* **TRECHO**
┌──

1.19.2009

De Sangue e de Números



Em A Lista de Schindler, filme em preto e branco, podemos notar em raros momentos (creio que dois), a passagem de uma pequena garota de vestido vermelho, uma figura anônima e passageira que vem manchar a cena em segundo plano. E ela é discreta. Podemos ver esta passagem à partir de dois ângulos. O primeiro, com o sentido comum da cor escarlate que representa o sangue - sinal de vida em meio a desesperados que perderam suas cores e almas tentando fugir do holocausto, ou de morte, de sangue derramado. Porém, indo um pouco mais longe podemos simplesmente notar o fato da sua singularidade: qual seria o destino daquela menina de vestido vermelho, daquela pessoa? Uma cor fugitiva e apelativa das pulsões de morte (que se opõem ao desejo no sentido mais restrito), não deve ter passado por acaso, e pode nos dizer muita coisa.

└──

* **DADOS PARA REVISÃO**
┌──

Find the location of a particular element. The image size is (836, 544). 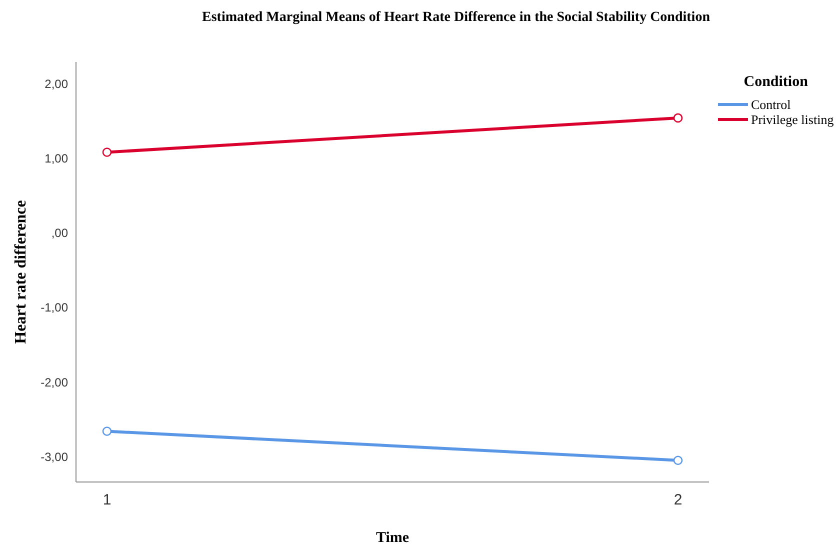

└──
┌──

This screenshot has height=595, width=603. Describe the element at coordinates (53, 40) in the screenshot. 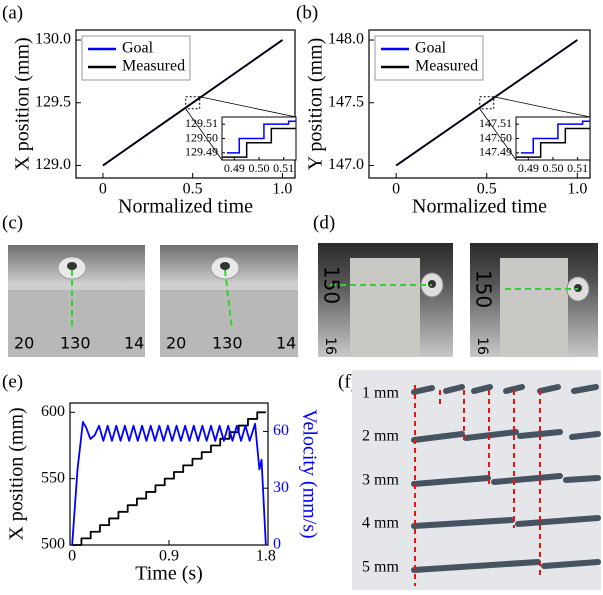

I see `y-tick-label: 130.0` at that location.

└──

* **ATIVIDADE**
Reescreva o trecho sobre A Lista de Schindler de "Em A Lista de" a "dizer muita coisa.", substituindo "vestido vermelho" por "casaco vermelho".

* **RESULTADO DA TAREFA**
Em A Lista de Schindler, filme em preto e branco, podemos notar em raros momentos (creio que dois), a passagem de uma pequena garota de casaco vermelho, uma figura anônima e passageira que vem manchar a cena em segundo plano. E ela é discreta. Podemos ver esta passagem à partir de dois ângulos. O primeiro, com o sentido comum da cor escarlate que representa o sangue - sinal de vida em meio a desesperados que perderam suas cores e almas tentando fugir do holocausto, ou de morte, de sangue derramado. Porém, indo um pouco mais longe podemos simplesmente notar o fato da sua singularidade: qual seria o destino daquela menina de casaco vermelho, daquela pessoa? Uma cor fugitiva e apelativa das pulsões de morte (que se opõem ao desejo no sentido mais restrito), não deve ter passado por acaso, e pode nos dizer muita coisa.